===== Entries provided =====

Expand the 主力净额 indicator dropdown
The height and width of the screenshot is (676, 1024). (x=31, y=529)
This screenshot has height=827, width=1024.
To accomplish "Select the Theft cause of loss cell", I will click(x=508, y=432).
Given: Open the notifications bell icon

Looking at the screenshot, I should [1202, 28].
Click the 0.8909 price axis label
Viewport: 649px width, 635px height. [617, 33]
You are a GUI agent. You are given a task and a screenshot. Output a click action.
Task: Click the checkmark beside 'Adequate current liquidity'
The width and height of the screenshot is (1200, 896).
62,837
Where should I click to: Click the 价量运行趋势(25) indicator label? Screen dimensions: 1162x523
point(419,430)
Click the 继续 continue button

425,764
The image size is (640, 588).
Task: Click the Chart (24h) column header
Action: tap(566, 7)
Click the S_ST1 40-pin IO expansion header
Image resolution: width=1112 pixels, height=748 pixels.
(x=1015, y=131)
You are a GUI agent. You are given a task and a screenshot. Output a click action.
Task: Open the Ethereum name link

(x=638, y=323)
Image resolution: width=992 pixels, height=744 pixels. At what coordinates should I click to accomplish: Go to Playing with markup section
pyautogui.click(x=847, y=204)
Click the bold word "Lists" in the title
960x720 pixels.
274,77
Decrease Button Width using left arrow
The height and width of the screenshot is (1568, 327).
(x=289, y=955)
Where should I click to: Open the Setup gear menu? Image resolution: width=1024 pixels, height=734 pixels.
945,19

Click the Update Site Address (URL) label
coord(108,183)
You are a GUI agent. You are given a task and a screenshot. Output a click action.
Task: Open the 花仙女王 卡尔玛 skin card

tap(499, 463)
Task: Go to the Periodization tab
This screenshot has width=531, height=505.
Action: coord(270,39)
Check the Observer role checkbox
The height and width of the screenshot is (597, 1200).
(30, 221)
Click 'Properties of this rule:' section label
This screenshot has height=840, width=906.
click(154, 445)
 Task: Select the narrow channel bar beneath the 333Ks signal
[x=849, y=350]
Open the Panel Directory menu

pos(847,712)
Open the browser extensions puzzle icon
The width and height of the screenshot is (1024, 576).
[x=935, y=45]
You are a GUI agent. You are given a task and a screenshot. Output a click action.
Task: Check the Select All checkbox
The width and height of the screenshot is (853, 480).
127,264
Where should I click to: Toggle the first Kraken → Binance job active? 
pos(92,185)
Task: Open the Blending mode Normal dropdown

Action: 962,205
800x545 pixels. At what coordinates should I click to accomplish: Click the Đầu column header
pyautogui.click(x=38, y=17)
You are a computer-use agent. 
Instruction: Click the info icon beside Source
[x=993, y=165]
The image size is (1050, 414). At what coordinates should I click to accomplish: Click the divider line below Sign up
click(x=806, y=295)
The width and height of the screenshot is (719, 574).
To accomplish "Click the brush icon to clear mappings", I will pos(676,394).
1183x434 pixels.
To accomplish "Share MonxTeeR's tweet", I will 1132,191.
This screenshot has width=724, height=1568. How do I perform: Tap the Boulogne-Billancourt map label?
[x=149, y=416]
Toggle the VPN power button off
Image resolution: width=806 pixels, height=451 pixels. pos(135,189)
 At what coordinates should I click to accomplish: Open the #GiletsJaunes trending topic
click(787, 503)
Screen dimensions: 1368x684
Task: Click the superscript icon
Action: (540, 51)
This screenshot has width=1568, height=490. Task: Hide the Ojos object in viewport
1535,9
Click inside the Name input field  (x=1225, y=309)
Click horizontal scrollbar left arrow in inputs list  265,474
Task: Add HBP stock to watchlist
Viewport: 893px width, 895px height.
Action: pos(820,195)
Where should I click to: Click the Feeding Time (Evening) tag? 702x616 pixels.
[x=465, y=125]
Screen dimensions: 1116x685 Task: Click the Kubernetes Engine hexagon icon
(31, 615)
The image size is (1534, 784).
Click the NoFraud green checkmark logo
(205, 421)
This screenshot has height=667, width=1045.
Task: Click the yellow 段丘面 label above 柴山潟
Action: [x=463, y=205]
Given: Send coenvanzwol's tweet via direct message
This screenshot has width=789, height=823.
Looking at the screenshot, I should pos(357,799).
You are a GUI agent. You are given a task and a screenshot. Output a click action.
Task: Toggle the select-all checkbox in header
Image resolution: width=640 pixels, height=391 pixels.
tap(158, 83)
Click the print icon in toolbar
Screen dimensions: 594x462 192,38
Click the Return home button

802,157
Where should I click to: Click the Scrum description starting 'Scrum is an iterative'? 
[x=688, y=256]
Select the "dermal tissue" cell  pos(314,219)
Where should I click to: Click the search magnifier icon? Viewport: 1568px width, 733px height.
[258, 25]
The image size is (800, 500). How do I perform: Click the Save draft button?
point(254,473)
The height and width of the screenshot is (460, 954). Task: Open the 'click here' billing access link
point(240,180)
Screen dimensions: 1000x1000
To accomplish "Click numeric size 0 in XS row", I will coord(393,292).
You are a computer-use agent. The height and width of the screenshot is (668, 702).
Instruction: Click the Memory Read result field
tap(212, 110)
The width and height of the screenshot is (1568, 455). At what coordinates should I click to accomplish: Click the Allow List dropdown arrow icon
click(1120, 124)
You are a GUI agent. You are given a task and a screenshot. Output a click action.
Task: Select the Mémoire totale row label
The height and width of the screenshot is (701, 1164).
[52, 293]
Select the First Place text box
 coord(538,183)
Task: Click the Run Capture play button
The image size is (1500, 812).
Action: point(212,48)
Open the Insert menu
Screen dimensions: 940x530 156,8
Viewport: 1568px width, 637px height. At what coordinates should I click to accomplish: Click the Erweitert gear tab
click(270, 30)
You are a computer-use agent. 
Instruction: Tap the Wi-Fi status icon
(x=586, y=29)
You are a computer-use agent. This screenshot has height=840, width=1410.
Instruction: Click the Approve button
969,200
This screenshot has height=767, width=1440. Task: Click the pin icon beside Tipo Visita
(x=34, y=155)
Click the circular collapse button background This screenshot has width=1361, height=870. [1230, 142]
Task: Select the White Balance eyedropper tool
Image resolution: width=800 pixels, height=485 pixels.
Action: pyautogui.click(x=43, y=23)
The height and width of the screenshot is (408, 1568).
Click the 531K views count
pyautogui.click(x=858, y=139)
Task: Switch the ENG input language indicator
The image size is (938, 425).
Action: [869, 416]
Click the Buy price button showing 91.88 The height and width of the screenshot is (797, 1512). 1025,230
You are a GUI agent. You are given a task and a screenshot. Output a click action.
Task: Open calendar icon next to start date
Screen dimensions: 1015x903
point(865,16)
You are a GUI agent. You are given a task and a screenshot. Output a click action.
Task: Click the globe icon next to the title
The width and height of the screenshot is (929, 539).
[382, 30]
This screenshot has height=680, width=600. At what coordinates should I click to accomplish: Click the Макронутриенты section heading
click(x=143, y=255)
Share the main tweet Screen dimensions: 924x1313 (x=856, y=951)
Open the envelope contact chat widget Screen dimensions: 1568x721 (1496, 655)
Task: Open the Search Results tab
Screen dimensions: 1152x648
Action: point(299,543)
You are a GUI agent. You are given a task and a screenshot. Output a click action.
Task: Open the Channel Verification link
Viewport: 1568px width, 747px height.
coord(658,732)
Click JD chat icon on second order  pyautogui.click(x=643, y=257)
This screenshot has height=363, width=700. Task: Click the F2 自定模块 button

=====

▸ Problem details
The last part of the records is the answer, beginning at the line that holds "Click JD chat" and including the final line, repeated exactly.

▸ Response to the exercise
Click JD chat icon on second order  pyautogui.click(x=643, y=257)
This screenshot has height=363, width=700. Task: Click the F2 自定模块 button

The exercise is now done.